Im desiging an app which allows users to upload images (max 500k per image, roughly 20 images) from their hard drive to the site so as to be able to make some custom boardgames (e.g. snakes and ladders) in pdf formate. These will be created with prawn instantly and then made available for instant download.
Neither the images uploaded nor the pdfs created need to be saved on my apps side permanently. The moment the user downloads the pdf they are no longer needed.
Heroku doesn't support saving files to the system (it does allow to the tmp directory but says you shouldnt rely on it striking it out for me). I'm wondering what tools / services I should be looking into to get round this. Ive looked into paperclip, I'm wondering if this is right for this type of job.
Paperclip is on the right track, but the key insight is you need to use the S3 storage backend (Paperclip uses the FS by default which as you've noticed is no good on Heroku). It's pretty handy; instead of flushing writes out to the file system, it uses the AWS::S3 gem to upload them to S3. You can read more about it in the rdoc here: http://github.com/thoughtbot/paperclip/blob/master/lib/paperclip/storage/s3.rb
Here's how the flow would work:
I'd let your users upload their multiple source images. Here's an article on allowing multiple attachments to one model with paperclip: http://www.cordinc.com/blog/2009/04/multiple-attachments-with-vali.html.

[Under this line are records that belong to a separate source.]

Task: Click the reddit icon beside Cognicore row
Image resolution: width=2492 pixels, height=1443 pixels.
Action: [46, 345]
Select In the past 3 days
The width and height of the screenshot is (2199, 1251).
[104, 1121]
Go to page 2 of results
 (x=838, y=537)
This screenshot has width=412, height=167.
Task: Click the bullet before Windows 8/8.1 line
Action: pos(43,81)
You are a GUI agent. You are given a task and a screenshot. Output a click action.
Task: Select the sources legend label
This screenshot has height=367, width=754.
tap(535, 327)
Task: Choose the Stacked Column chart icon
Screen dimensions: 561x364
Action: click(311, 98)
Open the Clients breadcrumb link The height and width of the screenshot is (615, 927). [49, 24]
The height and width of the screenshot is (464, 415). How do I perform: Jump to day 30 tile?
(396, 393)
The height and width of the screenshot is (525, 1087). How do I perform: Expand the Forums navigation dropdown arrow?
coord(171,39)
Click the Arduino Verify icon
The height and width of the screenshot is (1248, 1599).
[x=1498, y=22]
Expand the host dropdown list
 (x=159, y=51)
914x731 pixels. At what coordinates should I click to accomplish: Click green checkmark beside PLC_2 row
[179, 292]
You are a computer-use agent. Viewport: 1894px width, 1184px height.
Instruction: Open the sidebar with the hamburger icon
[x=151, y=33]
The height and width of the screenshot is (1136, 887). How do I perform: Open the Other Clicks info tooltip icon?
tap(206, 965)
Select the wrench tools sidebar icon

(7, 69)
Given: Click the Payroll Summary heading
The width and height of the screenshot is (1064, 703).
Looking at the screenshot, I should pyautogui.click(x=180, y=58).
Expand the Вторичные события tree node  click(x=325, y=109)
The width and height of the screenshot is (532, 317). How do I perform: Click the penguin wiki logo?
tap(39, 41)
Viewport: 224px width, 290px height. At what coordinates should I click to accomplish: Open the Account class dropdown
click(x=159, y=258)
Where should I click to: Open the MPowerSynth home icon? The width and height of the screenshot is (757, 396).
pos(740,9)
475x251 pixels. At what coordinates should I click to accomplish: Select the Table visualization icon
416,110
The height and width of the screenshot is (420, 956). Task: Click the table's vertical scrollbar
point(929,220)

Then when you're ready to generate the PDF (probably in a background job, right?), what you do is download all the source images to somewhere in tmp/ (make sure the directory is based on your model id or something so if two people do this at once, the files don't get stepped on). Once you've got all the images downloaded, you can generate your PDF. I know this is using the file system, but as long as you do all your filesystem interactions in one request or job cycle, it will work, your files will still be there. I use this method in a couple production web apps. You can't count on tmp/ being there between requests, but within one it's reliably there.
Storing your generated PDF on S3 with paperclip makes sense too, since then you can just hand your users the S3 URL. If you want you can make something to clear the files off every so often if you don't want to pay the S3 costs, but they should be trivial.
Paperclip sounds like an ideal candidate. It will save images in RAILS_ROOT/public/system/, which is both persistent and private (shouldn't be able to be enumerated on shared hosting).
You can configure it to produce thumbnails of your images if you wish.
And it can remove the images it manages when the associated model is destroyed - after your user downloads their PDF, and you delete the record from the database.
Prawn might not be appropriate, depending on the complexity of the PDFs you need to generate. If you have $$$, go for PrinceXML and the princely gem. I've had some success with wkhtmltopdf, which generates PDFs from a Webkit render of HTML/CSS - but it doesn't support any of the advanced page manipulation stuff that Prince does.